Reproduce the items below in full, and substitute "button" for every "icon".
╭─ Listing
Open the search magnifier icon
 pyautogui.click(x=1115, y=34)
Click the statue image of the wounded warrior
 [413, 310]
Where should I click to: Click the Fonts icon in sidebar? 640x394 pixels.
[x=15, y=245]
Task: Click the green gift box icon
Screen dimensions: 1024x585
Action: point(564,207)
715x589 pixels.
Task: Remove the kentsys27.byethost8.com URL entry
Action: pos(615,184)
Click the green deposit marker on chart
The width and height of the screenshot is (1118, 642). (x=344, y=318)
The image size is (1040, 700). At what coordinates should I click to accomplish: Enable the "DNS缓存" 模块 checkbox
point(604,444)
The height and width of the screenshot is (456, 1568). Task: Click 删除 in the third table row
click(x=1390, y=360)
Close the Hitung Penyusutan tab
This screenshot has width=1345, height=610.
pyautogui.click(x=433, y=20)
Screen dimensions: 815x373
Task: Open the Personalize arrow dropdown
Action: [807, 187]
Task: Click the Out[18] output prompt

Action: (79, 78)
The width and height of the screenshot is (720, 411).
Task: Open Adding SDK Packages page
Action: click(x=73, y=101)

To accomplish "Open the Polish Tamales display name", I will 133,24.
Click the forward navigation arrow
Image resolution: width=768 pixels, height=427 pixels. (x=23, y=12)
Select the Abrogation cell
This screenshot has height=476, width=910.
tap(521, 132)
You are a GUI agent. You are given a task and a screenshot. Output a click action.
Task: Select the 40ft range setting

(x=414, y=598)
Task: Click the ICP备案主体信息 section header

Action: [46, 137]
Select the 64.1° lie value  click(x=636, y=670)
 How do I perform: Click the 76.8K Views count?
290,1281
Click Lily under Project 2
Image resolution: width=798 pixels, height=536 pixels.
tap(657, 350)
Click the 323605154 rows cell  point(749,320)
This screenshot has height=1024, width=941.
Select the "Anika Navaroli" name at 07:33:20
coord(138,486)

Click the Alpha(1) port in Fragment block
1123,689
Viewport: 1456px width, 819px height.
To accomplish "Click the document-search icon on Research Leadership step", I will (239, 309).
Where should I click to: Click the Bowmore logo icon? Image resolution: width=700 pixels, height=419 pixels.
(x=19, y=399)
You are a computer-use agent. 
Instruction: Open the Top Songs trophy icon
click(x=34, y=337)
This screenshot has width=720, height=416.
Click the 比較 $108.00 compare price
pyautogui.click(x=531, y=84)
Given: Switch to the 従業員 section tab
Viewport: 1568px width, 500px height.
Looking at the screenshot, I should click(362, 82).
╰─
Exercise output
Open the search magnifier button
 pyautogui.click(x=1115, y=34)
Click the statue image of the wounded warrior
 [413, 310]
Where should I click to: Click the Fonts button in sidebar? 640x394 pixels.
[x=15, y=245]
Task: Click the green gift box button
Screen dimensions: 1024x585
Action: point(564,207)
715x589 pixels.
Task: Remove the kentsys27.byethost8.com URL entry
Action: pos(615,184)
Click the green deposit marker on chart
The width and height of the screenshot is (1118, 642). (x=344, y=318)
The image size is (1040, 700). At what coordinates should I click to accomplish: Enable the "DNS缓存" 模块 checkbox
point(604,444)
The height and width of the screenshot is (456, 1568). Task: Click 删除 in the third table row
click(x=1390, y=360)
Close the Hitung Penyusutan tab
This screenshot has width=1345, height=610.
pyautogui.click(x=433, y=20)
Screen dimensions: 815x373
Task: Open the Personalize arrow dropdown
Action: [807, 187]
Task: Click the Out[18] output prompt

Action: (79, 78)
The width and height of the screenshot is (720, 411).
Task: Open Adding SDK Packages page
Action: click(x=73, y=101)

To accomplish "Open the Polish Tamales display name", I will 133,24.
Click the forward navigation arrow
Image resolution: width=768 pixels, height=427 pixels. (x=23, y=12)
Select the Abrogation cell
This screenshot has height=476, width=910.
tap(521, 132)
You are a GUI agent. You are given a task and a screenshot. Output a click action.
Task: Select the 40ft range setting

(x=414, y=598)
Task: Click the ICP备案主体信息 section header

Action: [46, 137]
Select the 64.1° lie value  click(x=636, y=670)
 How do I perform: Click the 76.8K Views count?
290,1281
Click Lily under Project 2
Image resolution: width=798 pixels, height=536 pixels.
tap(657, 350)
Click the 323605154 rows cell  point(749,320)
This screenshot has height=1024, width=941.
Select the "Anika Navaroli" name at 07:33:20
coord(138,486)

Click the Alpha(1) port in Fragment block
1123,689
Viewport: 1456px width, 819px height.
To accomplish "Click the document-search button on Research Leadership step", I will (239, 309).
Where should I click to: Click the Bowmore logo button? Image resolution: width=700 pixels, height=419 pixels.
(x=19, y=399)
You are a computer-use agent. 
Instruction: Open the Top Songs trophy button
click(x=34, y=337)
This screenshot has width=720, height=416.
Click the 比較 $108.00 compare price
pyautogui.click(x=531, y=84)
Given: Switch to the 従業員 section tab
Viewport: 1568px width, 500px height.
Looking at the screenshot, I should click(362, 82).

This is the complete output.